*** Dataset ***

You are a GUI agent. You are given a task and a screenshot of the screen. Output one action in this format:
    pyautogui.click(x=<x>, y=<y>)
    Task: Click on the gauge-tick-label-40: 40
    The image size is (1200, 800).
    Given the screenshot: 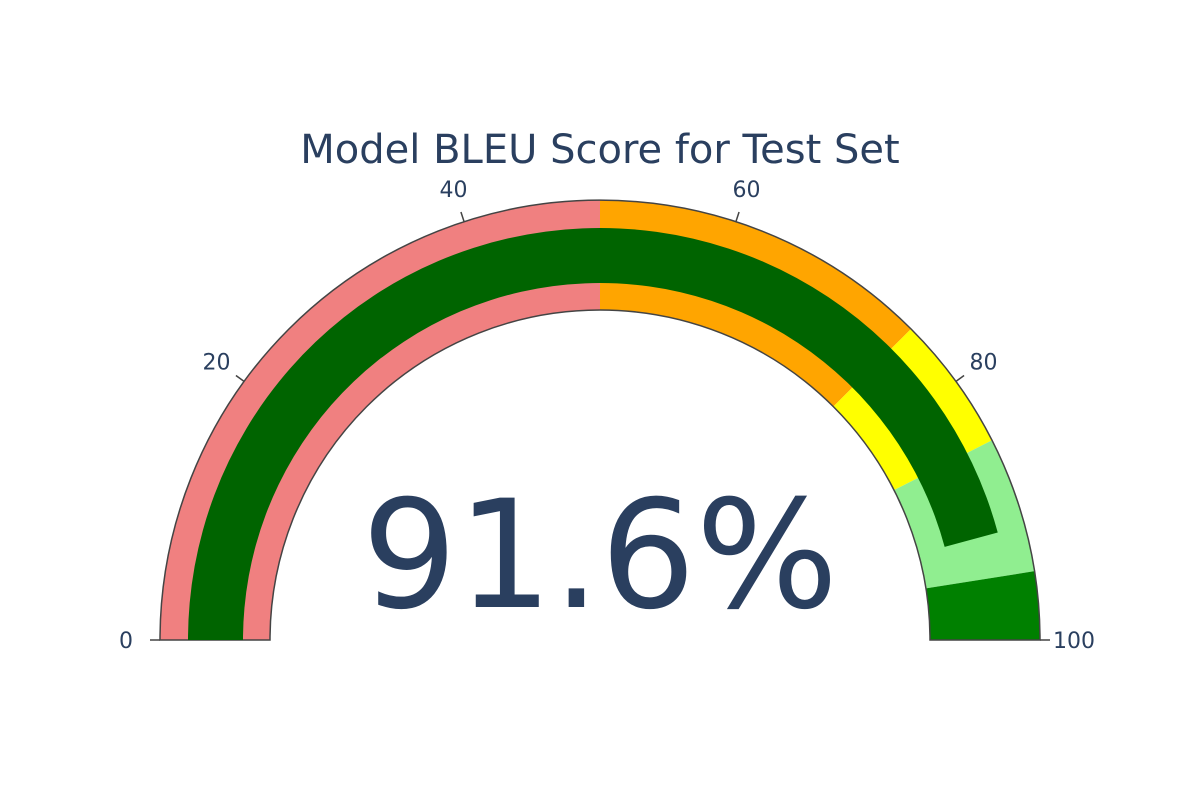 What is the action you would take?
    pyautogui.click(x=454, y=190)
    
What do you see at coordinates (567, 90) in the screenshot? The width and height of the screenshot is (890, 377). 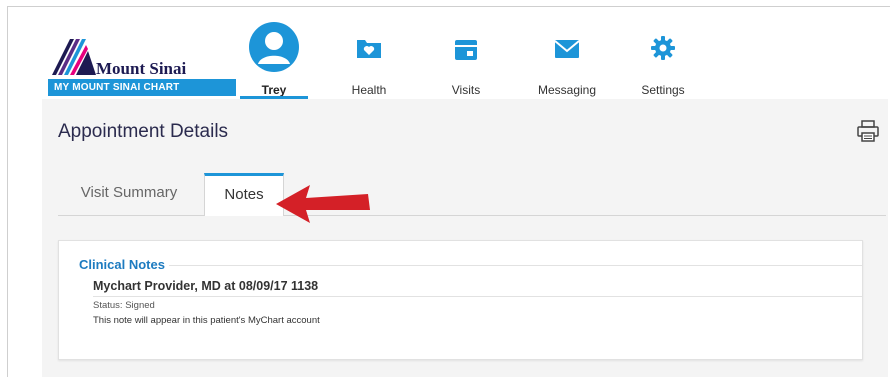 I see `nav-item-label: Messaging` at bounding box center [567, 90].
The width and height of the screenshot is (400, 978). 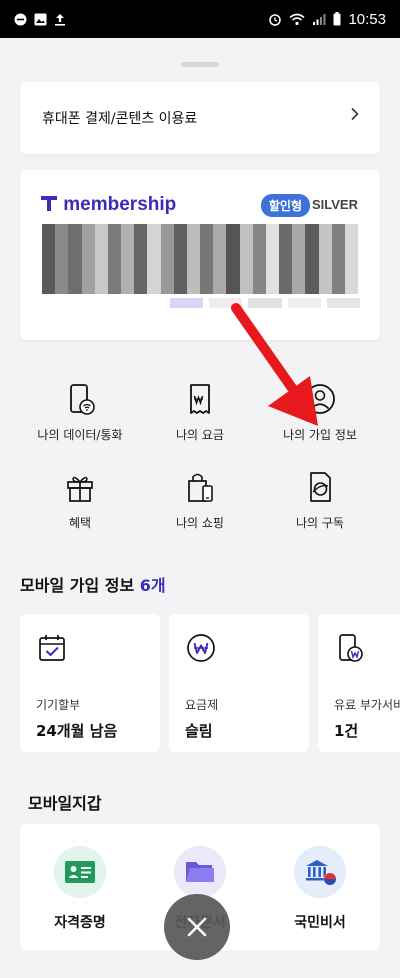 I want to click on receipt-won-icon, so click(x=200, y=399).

***
*** Dataset ***

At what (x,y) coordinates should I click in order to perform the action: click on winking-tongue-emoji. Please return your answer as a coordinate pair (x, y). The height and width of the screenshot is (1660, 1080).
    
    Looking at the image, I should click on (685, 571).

***

- _Problem requirements_:
Copy out the lines from the one containing "At what (x,y)" to the one containing "Looking at the", both included, with no changes.

- _Solution to this task_:
At what (x,y) coordinates should I click in order to perform the action: click on winking-tongue-emoji. Please return your answer as a coordinate pair (x, y). The height and width of the screenshot is (1660, 1080).
    
    Looking at the image, I should click on (685, 571).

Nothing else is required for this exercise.